Uma declaração recente do conselheiro principal de Erdoğan, Yasin Aktay, poderia pôr um entrave a este esforço. A sua insistência de que a Turquia deve manter o controlo da cidade de Aleppo, o segundo centro industrial e populoso da Síria, não surgiu do nada.

Ancara acredita que o repatriamento de três milhões de refugiados sírios deve começar com “administrações locais dirigidas pelo Exército Nacional Sírio (apoiado pela Turquia) (uma versão rebatizada do Exército Sírio Livre da oposição)”, diz uma fonte turca.

Refere-se a Idlib, Aleppo e seus arredores, bem como a áreas onde a Turquia lançou as suas operações militares “Olive Branch” e “Euphrates Shield”. Estas áreas no norte da Síria incluem Aleppo do norte e leste, incluindo Azaz, Jarabulus, al-Bab, Afrin e os seus arredores.

Ele disse que a Turquia poderia considerar a entrega gradual destas zonas estratégicas às milícias sírias aliadas.

“Chamando-lhe ou não uma confederação, estas áreas devem ser controladas por facções do Exército Nacional Sírio, não pela Frente al-Nusra, para assegurar o regresso seguro dos refugiados”.

Progresso constante

Em suma, a mediação russa na aproximação de Damasco e Ancara está a progredir lentamente, mas segundo uma fonte turca, “está a aproximar-se da reconciliação porque, após as eleições do novo conselho local, o Ministério do Governo Local sírio está a começar a tratar dos assuntos regionais, em conformidade com os planos elaborados no processo Astana”.

Quanto a Astana, a fonte turca diz: “Que os sírios vejam as áreas curda e da oposição como uma só, se os curdos concordarem em dissolver as suas facções e juntarem-se ao exército sírio dentro de uma certa equação; as facções da oposição também concordarão”.

Quanto à complexa geopolítica na Síria Oriental, atualmente ocupada por tropas norte-americanas e seus procuradores, um alto funcionário sírio que visitou recentemente a Arábia Saudita e o Cairo sugeriu “uma intervenção árabe nas tribos sírias para separar os membros tribais na região de Al-Tanf das tropas norte-americanas”. Mas, disse o funcionário, isto dependeria do “progresso nas relações entre Damasco, Riad, Cairo e possivelmente até a Jordânia”.

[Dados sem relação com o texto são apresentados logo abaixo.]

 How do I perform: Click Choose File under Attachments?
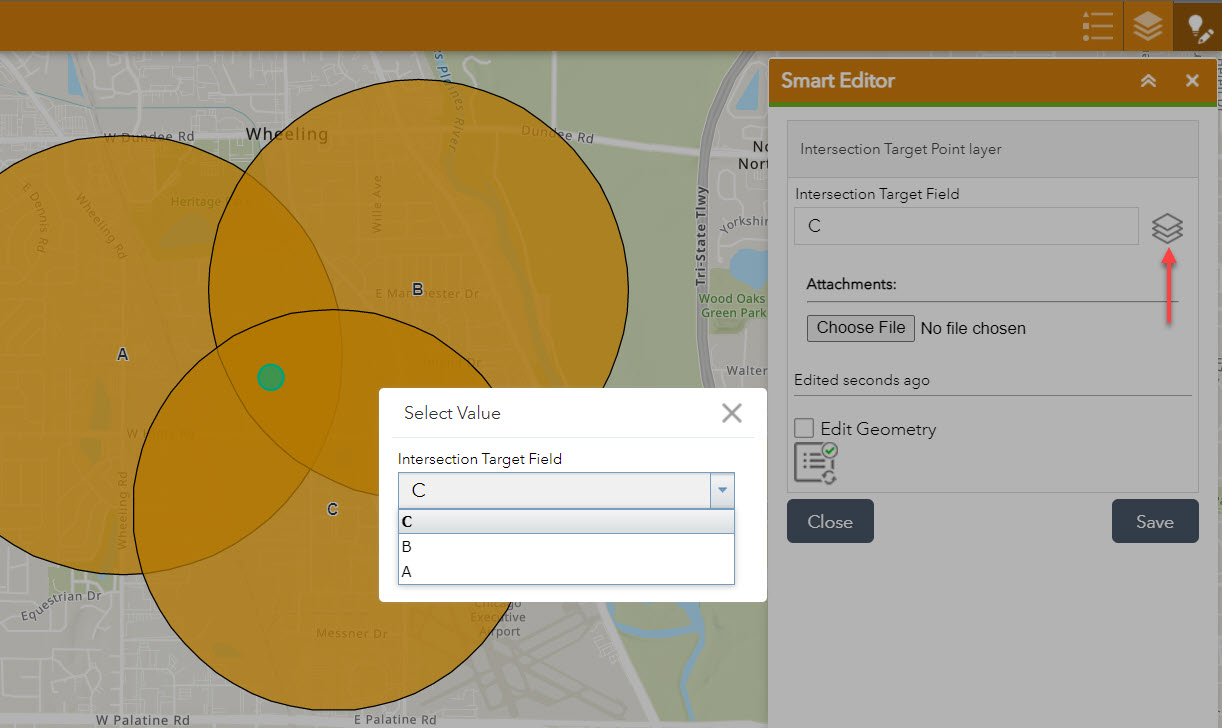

Há alguns dias, o líder da Frente al-Nusra Abu Muhammad al-Joulani enviou uma mensagem em vídeo na qual trovejou: “Onde estão os exércitos muçulmanos?”. Esta é a verdadeira mensagem do chefe sírio da al-Qaeda, que está interessado em manter a sua “zona de influência” sectária no noroeste da Síria – o Idlib estratégico na fronteira turco-síria. A narrativa destrutiva de Joulani pode ser a última barreira que Damasco, Ancara e Moscou precisam de ultrapassar para selar um acordo no terreno.

A Turquia confirmou ontem que está pronta para conversações com Assad após a reunião dos ministros dos negócios estrangeiros turco e sírio no final de Janeiro/princípio de Fevereiro.